Ese es el problema de fondo y “lo que pasó” a doña Jazmín es porque, “bueno, tenía que pasar en algún momento”, apunta un joven en referencia a la pelea entre grupos que venden drogas y al intento de control total que pretende el narcotraficante famoso. Agrega que tiene miedo de que ese señor tome dominio de todo aquí, pero también teme que otros le hagan competencia porque ahí es cuando aparecen los homicidios. Además aporta un indicio de que ya hay control total: “antes había cinco ventas de loterías y ahora solo hay una, y ya sabemos que esa es una manera de manejar la plata”.
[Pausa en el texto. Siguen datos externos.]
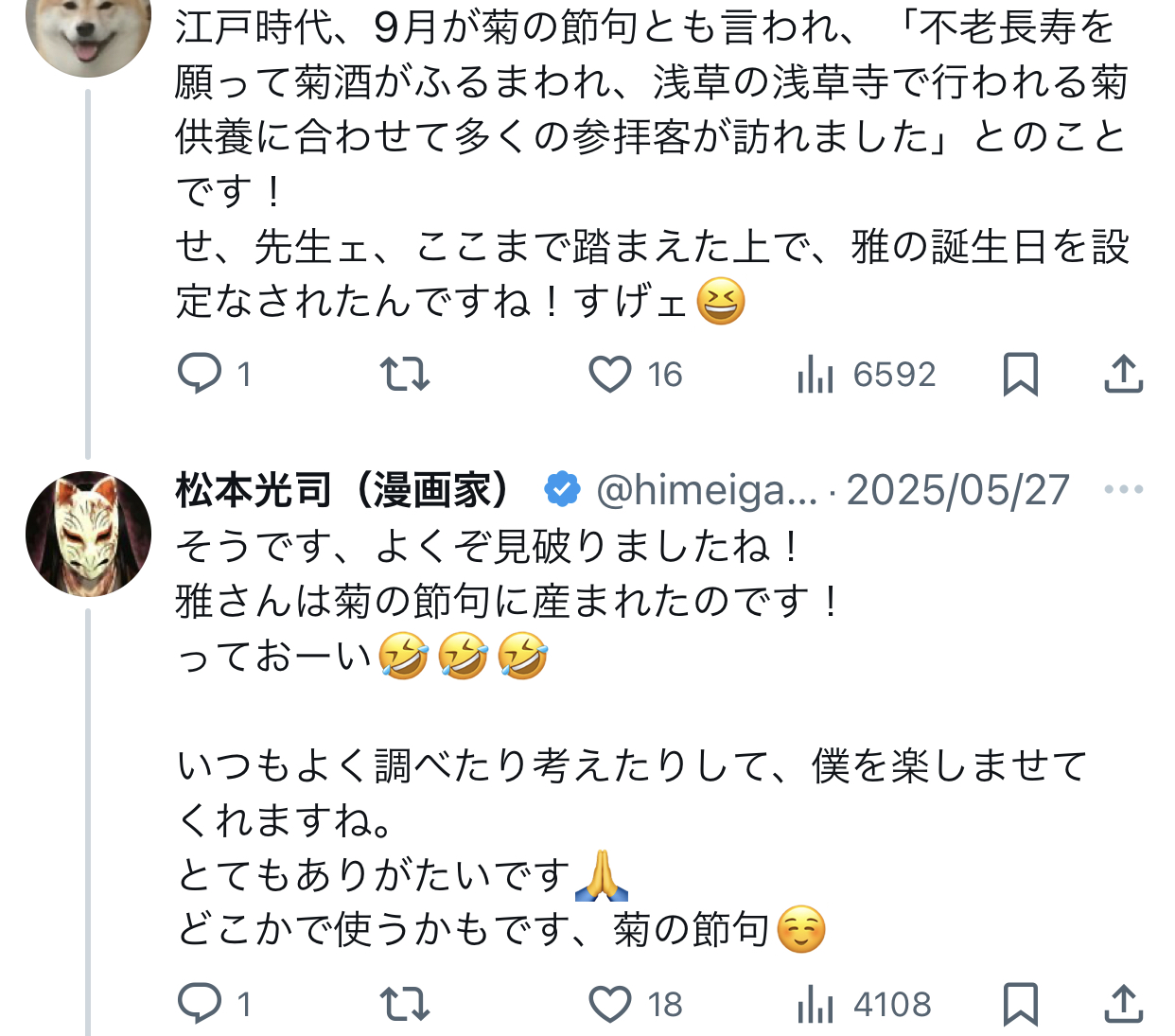Open more options menu on 松本光司's tweet
The width and height of the screenshot is (1175, 1036).
tap(1123, 489)
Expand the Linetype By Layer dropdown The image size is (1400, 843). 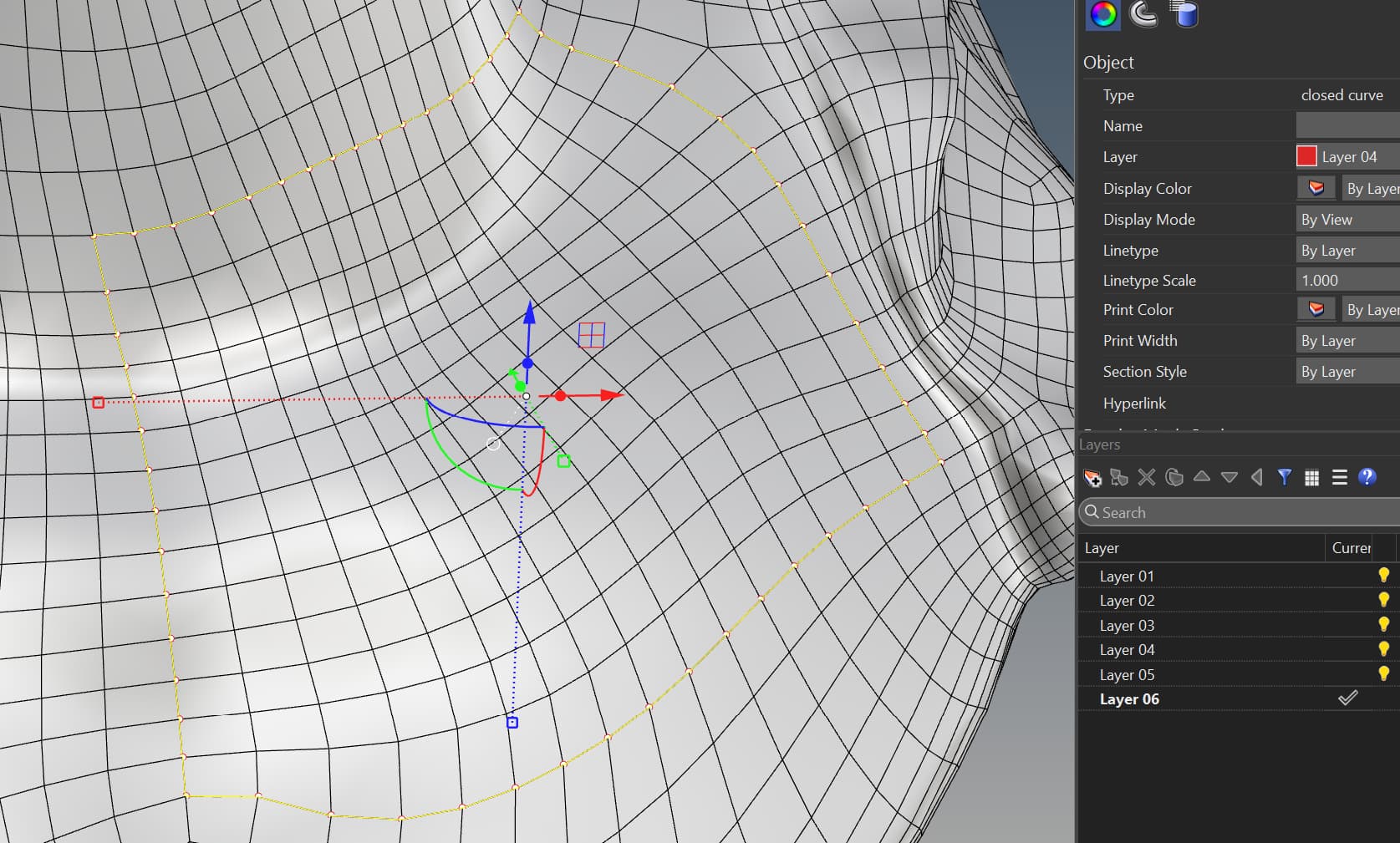click(x=1347, y=251)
En la visita de una noche a Tortuguero, UNIVERSIDAD no pudo corroborar lo de la venta de lotería ni otras dinámicas económicas del pueblo. El recorrido nocturno por las callecitas solo dejó ver que poca gente circula a esas horas, algo que había señalado una señora del colegio al mencionar las consecuencias del asesinato: “La gente anda con cuidado, con desconfianza y midiendo bien los pasos. Tampoco es que haya confianza en la policía porque ellos tampoco van a impedir nada y tampoco quieren meterse en problemas”.
Los estudiantes que quedan

En uno de los salones de clase, otra estudiante lo resume mejor: “ya pasó el pánico, pero las aguas no están tranquilas y nos toca vivir con esto cada quien como pueda”. Por eso pidieron clases virtuales, aunque el Ministerio de Educación Pública no autorizó. El único que está a distancia es el hijo de la ahora fallecida, pues las autoridades consideraron que podía correr peligro particular y nadie sabe dónde vive ahora. Solo fue un día a hacer un examen, pero en solitario.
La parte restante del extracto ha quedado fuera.